▶ _EXTRACT_
<<<<

I remember years ago when I was at my first Vipassana Meditation retreat, I stayed one night to speak to one of the teachers. The night’s discourse had been about non-attachment and I was left feeling troubled. Even though I’d committed to not speaking or making eye contact with anyone for 10 days, we were allowed to ask questions of the teachers and I decided this was pressing enough that I didn’t want to wait almost a week to have some input. I told her I never wanted to be someone who was so non-attached that if, let’s say, my friend got hit by a bus, I would just accept that must be the natural order of things, and go on my way. She assured me that no one was looking for that level of detachment. The idea was to not be so attached to possessions, ideas, our plans. She went on to say that as human beings we will be attached to our loved ones, and as a result we will suffer. We’ll suffer when they don’t do what we want (think significant others, parents, children), we’ll suffer when we lose people we love through misunderstandings, break-ups, and ultimately, through death.

Most of us practicing yoga today are not living the life of a monk in a cave. I spend a lot of time considering how to teach the spiritual limbs of the yoga practice in a practical way. How do we apply these ideas to our fast-paced, technology-saturated, “house-dweller” lives? How does someone who has a job of some kind, checks Facebook regularly, carries an iPhone or an Android or whatever, stops to tweet something now and then, has responsibilities and pressures to meet, how does someone who is IN and OF this crazy world practice YOGA? I’m not talking about the 90 minutes on your mat, I’m talking about the eight-limbed path. I know you dig it. Check Georg Feuerstein from “The Shambala Guide to Yoga”:

“…if we truly understand that our material life is inherently limited and that the pleasures we can derive from our body and mind are likewise limited, merely temporary, and certainly not ultimately fulfilling, then we can open ourselves to the possibility of a new perception: that happiness is independent of our nervous system and the stimuli that can excite it. This is indeed the great message of all forms of Yoga: Happiness is our essential nature, and our perpetual quest for happiness is fulfilled only when we realize who we truly are. This realization is awakening to our Selfhood, which transcends the body-mind, the ego-personality, and the horizon of the world reflected in our ordinary experience. All this, and more, is captured in the word yoga.”

>>>>

▶ _TO BE DONE_
A - Check each statement against the passage on non-attachment and answer yes or no, quoting the words of the passage that decide it: (i) The retreat described was the writer's first Vipassana retreat. (ii) The teacher said no one was looking for the extreme level of detachment the writer described. (iii) Participants at the retreat were forbidden to ask the teachers questions.
B - According to the passage on non-attachment, for how many days had the writer committed to not speaking or making eye contact with anyone?
C - Carry on the passage on non-attachment from the point where it stops.

▶ _GIVEN INFORMATION_
<<<<

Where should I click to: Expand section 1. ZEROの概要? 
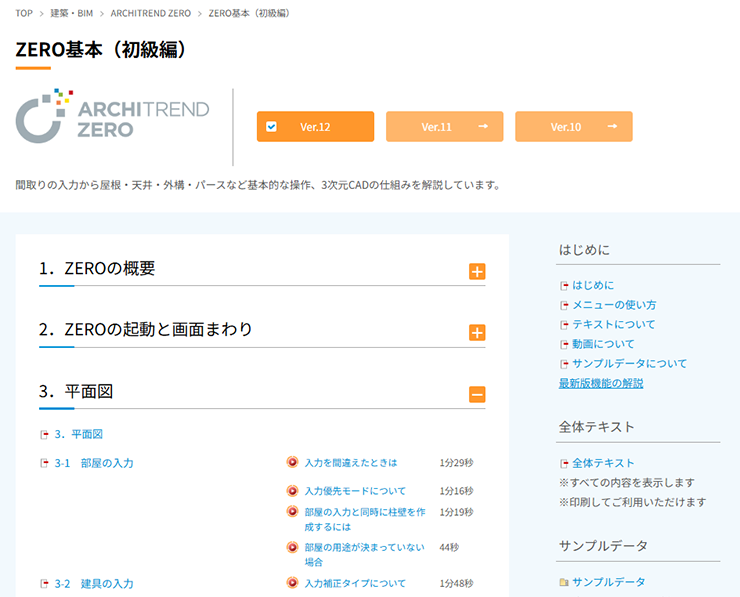click(477, 272)
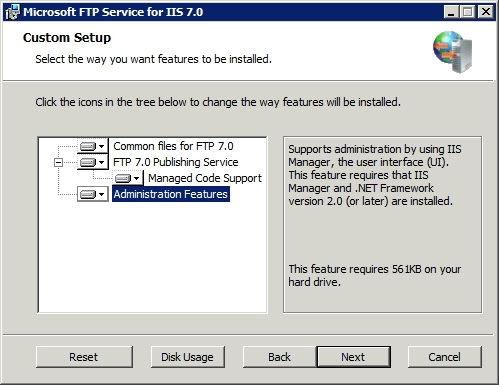Click the installer icon in the title bar
Viewport: 499px width, 385px height.
12,12
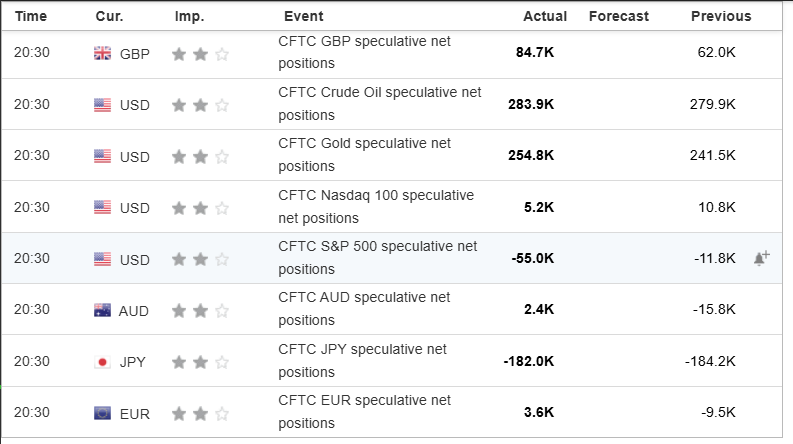Click the Forecast column header
The width and height of the screenshot is (793, 444).
[x=619, y=16]
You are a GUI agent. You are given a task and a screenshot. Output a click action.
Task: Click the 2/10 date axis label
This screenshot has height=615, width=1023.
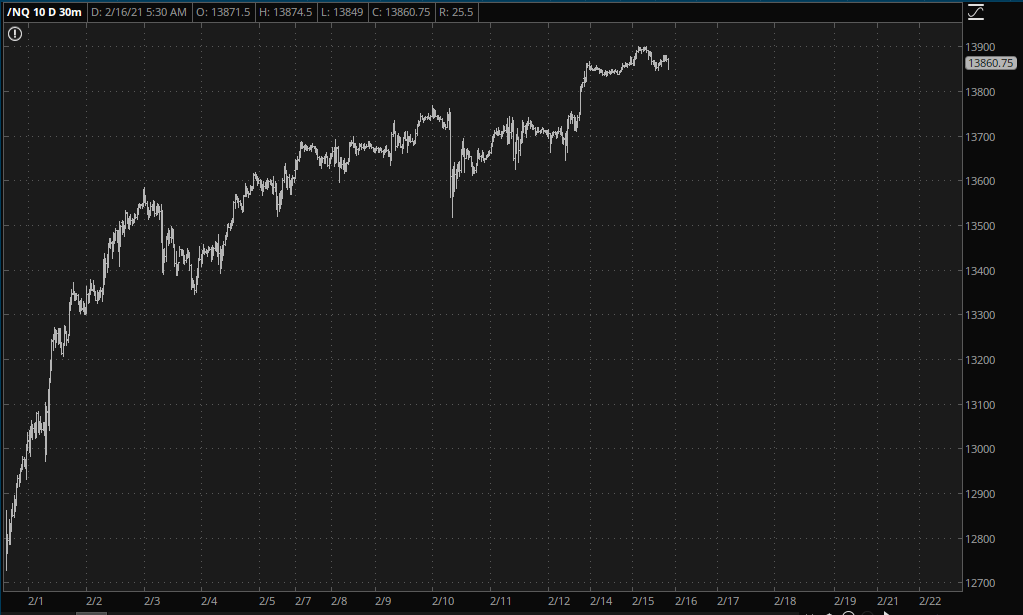coord(443,601)
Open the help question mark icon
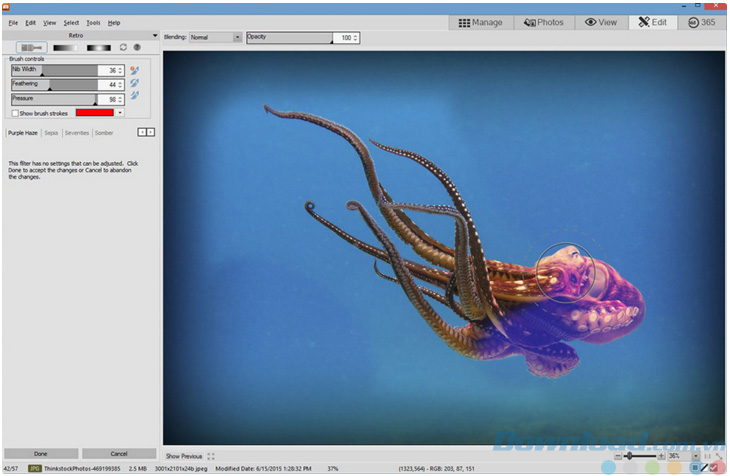 point(137,47)
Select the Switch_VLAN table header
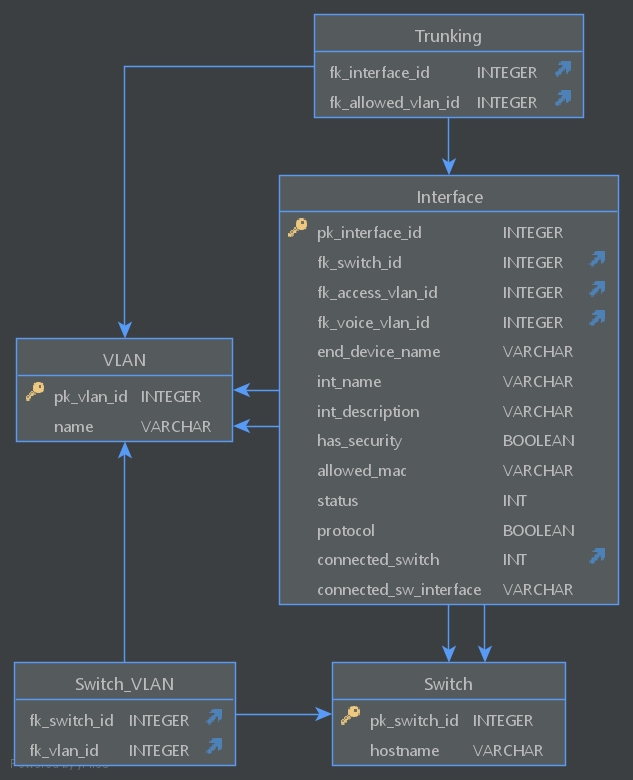The height and width of the screenshot is (780, 633). [x=125, y=682]
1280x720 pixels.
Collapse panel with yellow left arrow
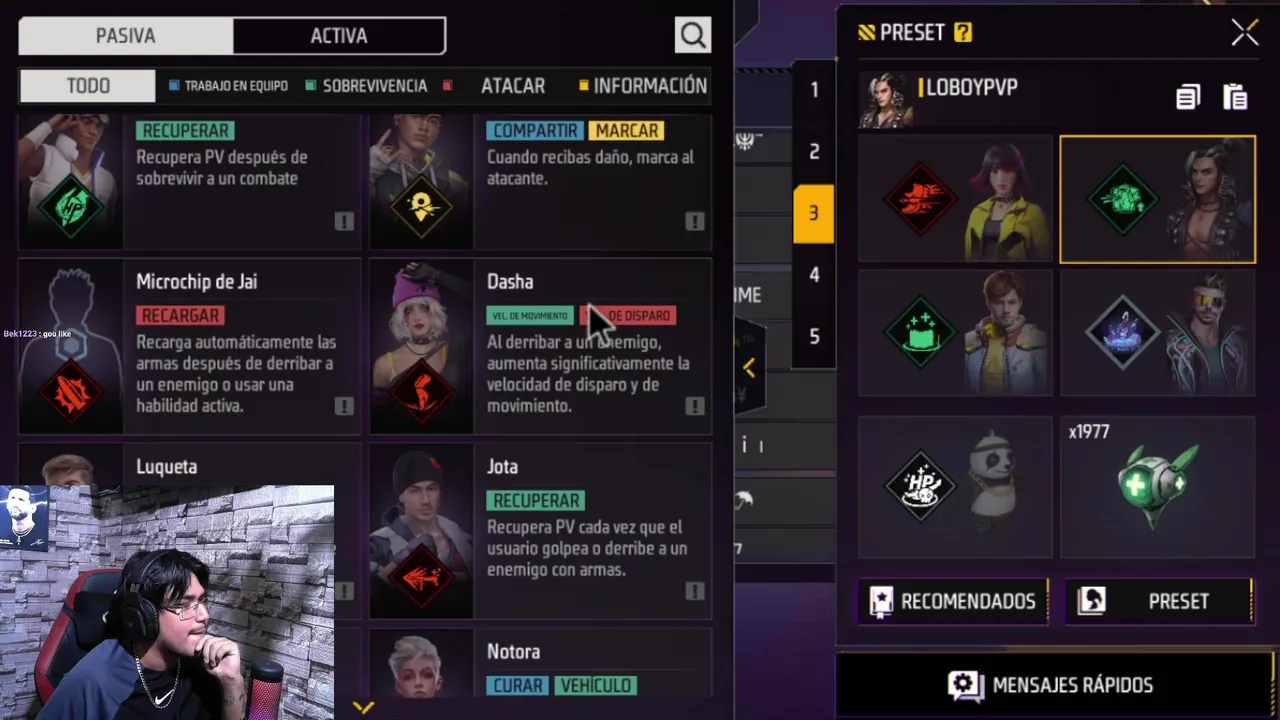[749, 368]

>>>>

▶ _EXERCISE RESPONSES_
A -
(i) Yes: "I was at my first Vipassana Meditation retreat"
(ii) Yes: "She assured me that no one was looking for that level of detachment."
(iii) No: "we were allowed to ask questions of the teachers"

B - 10 days.

C -
Practically speaking, the idea is to attain and then maintain (and that’s the tricky part), this level of balance, or steadiness, or inner peace, or happiness, or realizing, or whatever you’d like to call it. Now, I just brushed over some serious work, because if you want to get back to your natural state (which Georg calls happiness and I call love), you’re going to have to examine the relationship you’re having with yourself, and heal what needs to be healed. I think one of the greatest gifts of a seated meditation practice is that it helps to connect us to our “witness” or our “watchman”. If we can start to observe our own experiences as they’re happening during seated meditation, we can also start to observe our experiences as they’re happening when we are out in the world.

The implications of ,”No one can MAKE you feel anything” are huge. Most of us in relationships, whether they be with family members, significant others, close friends, or our dogs…most of us have a story that we tell ourselves. We look back on the relationship and we dwell on the history. First this happened, and then this, and then this. And almost always, we are the hero or the victim, or sometimes the heroic victim. Our history explains our current state with this person, and if it isn’t good, well, it is almost definitely the other person’s fault. But, um. If no one can MAKE you feel anything, then what do you do with your story? If you were to suddenly drop all your stories, what would be left? Or, if it’s not the other person’s fault, if, in fact, only you are responsible for the way you feel, then what do you do? Consider Eckhart Tolle on this subject, “The primary cause of unhappiness is never the situation, but your thoughts about it.” I think you have to own the fact that you participate or have participated in any relationship that has gone, or is going, in a direction that does not feel healthy, or good, or growing. And then figure out what you brought to the situation, the lens you’re looking through, the way you feel about yourself, and the choices you make, or have made. If you’re in a balanced state, you’ll move toward people or situations or experiences that are naturally soothing to you, that bring you laughter, and light, and a sense that you are understood and seen and appreciated. But if you aren’t feeling good about yourself, all kinds of unhealthy choices might be made.

Please understand I realize there are many situations and circumstances in this world, and perhaps in your own life, that are incomprehensibly heartbreaking. In this context I’m talking mostly about day-to-day interactions with people, whether they be casual and “in passing”, or with people close to you. We all have a lens we look through, which is shaped by our experiences, and the conclusions we choose to retain as a result of our experiences. It’s very important to be familiar with your particular lens. Your Rx might read, “Everyone Leaves”, or, “Everyone Cheats”, or , “I Never Get Any Breaks”, or, fill-in-the-blank.

In any meditation practice, whether it be a moving meditation like the asana practice, or a seated meditation, the idea is to drop the lens, to witness without judging, naming, categorizing. Osho says a reaction comes out of the past and a response comes out of the present. Hopefully when you’re practicing any kind of meditation that speaks to you (and for some people it’s windsurfing, or horseback riding, or hiking), hopefully it offers you the experience of being more responsive and less reactive. How can I show up in THIS moment, fully open and awake and aware? Let me learn to listen and to breathe and to be curious, without being attached to any particular outcome.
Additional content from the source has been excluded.